Nothing happens easily for anyone. Behind every smile and happy post you see, there are months of pain, days of grief and a LOT of pushing myself. A LOT. Socially visual happiness is not happiness. And life is not one or the other: every face has a story and every smile has a lot behind it. The jealousy of social happiness is tearing us up and making us judge others without a second thought. And that gave birth to this post.
This is me.
I fight depression that comes and goes in bouts. I withdraw into myself and do not like social interaction beyond a certain extent. I am a very loving person but I value my space and have huge trust issues because my past has made me look over my shoulder every single time. I sit under my bed to recharge, I prefer doodling and reading to making small talk that goes nowhere. This is me being vulnerable.
But I love life. I love the sound of the birds chirping. I love the sound of rain on a tin roof. I love the smell of a freshly brewed cup of tea. I love the sound of a babbling brook. I love waking up to the aroma of my mother's cooking. I love the sound of the voices of all the people I love. I love smelling books, I love laughing - laughing so hard that my sides hurt and my breath is knocked out. I love making people laugh, I love smiling, I love making people smile. This is me, caring for myself.
Each morning, it is a great, great struggle to wake up and stand up on my own feet because I was born with a condition called club foot, that has made a recurrence in my life with a force. I never make morning appointments - whether it's breakfast or coffee or even work - earlier than 11:00 AM because it is a huge task to be able to exercise my feet until I can walk. This is me, being vulnerable.
But I love to dance. I can dance a salsa, I can dance a jazz routine. I can do some very basic bharatnatyam, I can do some very rudimentary kathak. I love the feel of pirouetting, I love the fun of twirling and jumping high in the air. I love slapping my feet on the earth and listening to the resonant vibrance. I can do a mean kickboxing routine, I can do yoga and stand on my head. And I do it, because my body is my temple and I will celebrate it with all its imperfections. This is me, caring for myself.
I cannot eat in public except when I am with very, very close friends or family. I have a condition called TMJ and it makes chewing a pain, so I eat differently.
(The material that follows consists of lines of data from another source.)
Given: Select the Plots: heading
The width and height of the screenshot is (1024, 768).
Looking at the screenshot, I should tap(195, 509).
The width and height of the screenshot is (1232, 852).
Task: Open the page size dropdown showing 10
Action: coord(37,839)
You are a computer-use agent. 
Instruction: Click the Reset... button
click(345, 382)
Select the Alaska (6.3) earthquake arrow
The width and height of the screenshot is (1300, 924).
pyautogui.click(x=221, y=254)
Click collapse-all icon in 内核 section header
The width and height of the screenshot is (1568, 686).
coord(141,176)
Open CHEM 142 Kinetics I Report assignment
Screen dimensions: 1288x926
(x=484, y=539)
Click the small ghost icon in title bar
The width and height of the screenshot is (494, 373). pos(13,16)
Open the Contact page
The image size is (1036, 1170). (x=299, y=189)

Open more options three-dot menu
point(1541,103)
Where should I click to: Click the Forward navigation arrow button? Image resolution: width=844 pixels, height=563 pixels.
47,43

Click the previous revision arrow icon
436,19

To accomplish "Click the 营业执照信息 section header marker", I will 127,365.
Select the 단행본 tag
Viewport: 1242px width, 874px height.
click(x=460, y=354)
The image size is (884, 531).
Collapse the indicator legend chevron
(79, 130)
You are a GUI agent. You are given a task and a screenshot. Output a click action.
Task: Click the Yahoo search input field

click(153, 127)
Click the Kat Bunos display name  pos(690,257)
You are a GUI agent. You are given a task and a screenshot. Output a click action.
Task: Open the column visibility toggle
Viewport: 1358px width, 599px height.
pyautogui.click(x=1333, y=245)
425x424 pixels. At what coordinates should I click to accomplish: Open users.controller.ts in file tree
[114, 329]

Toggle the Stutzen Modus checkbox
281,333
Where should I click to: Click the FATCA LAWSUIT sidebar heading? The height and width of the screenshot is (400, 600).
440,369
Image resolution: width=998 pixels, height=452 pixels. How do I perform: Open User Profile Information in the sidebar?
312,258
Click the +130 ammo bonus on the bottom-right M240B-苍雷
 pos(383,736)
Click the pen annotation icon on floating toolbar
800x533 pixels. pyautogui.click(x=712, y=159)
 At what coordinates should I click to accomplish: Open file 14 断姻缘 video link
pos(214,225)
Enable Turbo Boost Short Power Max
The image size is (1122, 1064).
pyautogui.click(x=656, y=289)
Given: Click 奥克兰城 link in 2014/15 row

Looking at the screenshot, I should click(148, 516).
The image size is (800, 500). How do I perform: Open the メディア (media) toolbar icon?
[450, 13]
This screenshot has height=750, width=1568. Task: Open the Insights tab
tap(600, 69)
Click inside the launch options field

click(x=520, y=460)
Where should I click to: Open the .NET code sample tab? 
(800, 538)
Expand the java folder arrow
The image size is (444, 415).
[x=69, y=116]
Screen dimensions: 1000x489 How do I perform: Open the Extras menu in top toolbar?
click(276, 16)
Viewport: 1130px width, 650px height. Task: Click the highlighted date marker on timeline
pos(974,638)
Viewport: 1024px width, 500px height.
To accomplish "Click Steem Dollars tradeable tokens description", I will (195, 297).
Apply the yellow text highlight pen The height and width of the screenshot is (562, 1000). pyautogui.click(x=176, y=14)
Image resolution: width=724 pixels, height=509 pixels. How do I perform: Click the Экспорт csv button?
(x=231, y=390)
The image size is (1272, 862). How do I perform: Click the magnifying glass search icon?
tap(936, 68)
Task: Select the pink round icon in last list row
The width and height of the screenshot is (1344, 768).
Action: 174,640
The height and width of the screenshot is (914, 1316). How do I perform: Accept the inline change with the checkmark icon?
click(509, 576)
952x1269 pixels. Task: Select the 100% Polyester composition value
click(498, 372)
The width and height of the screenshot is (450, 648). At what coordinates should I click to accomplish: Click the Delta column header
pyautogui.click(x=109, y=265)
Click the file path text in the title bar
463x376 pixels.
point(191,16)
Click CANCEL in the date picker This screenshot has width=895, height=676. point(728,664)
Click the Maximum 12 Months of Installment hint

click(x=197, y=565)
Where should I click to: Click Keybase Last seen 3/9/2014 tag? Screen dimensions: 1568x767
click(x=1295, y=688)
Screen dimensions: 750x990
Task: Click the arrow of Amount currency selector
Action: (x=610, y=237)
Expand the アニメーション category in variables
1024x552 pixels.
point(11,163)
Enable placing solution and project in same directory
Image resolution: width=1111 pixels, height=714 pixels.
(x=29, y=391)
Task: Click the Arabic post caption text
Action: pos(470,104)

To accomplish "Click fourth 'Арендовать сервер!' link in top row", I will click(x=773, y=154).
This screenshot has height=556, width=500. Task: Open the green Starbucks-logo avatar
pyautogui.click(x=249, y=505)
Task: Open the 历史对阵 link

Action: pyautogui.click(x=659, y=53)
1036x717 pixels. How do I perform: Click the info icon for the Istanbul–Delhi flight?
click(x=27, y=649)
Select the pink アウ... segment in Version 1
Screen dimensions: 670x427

Food falls out of my mouth sometimes and I use my hands to put it back in my mouth. After a classmate at school pointedly made fun of the way I eat at school, I stopped eating in public. I have an allergy to chocolate and I sneeze and sneeze and sneeze till I'm out of the space chocolate occupies. This is me, being vulnerable.
But I love food, I love, love food. I enjoy spice, I can eat chilli flakes without a second thought like one eats mouth freshener. I can tuck into a meal any time, and tell you without wasting a second how delicious it is, because food is love. This is me, caring for myself.
I am a survivor of bullying, racial and gender-based violence in my growing years. And the slightest thing can trigger me sometimes, when something intense can firm my resolve - and which one happens when is entirely out of my control. So you can find me raging at a sexist "joke" at one time, or being determined to fight back after reading about a horrific rape. This is me, being vulnerable.
I speak in public, I hold workshops, I run the Red Elephant Foundation, I write, I draw and I denounce violence and try to become non-violent in my words, my thoughts and deed. When I stand up before a bunch of women and tell them that the whole world is in their hands and there is nothing to stop them, I am telling little Kirthi that. I am telling her that it gets better and to hold on. This is me, caring for myself.
Nothing you read above is an in spite of. Nothing you read above is a despite. Nothing you read above is bravery or courage or any of those superlatives that relate.
Every line, every word, every thought is human.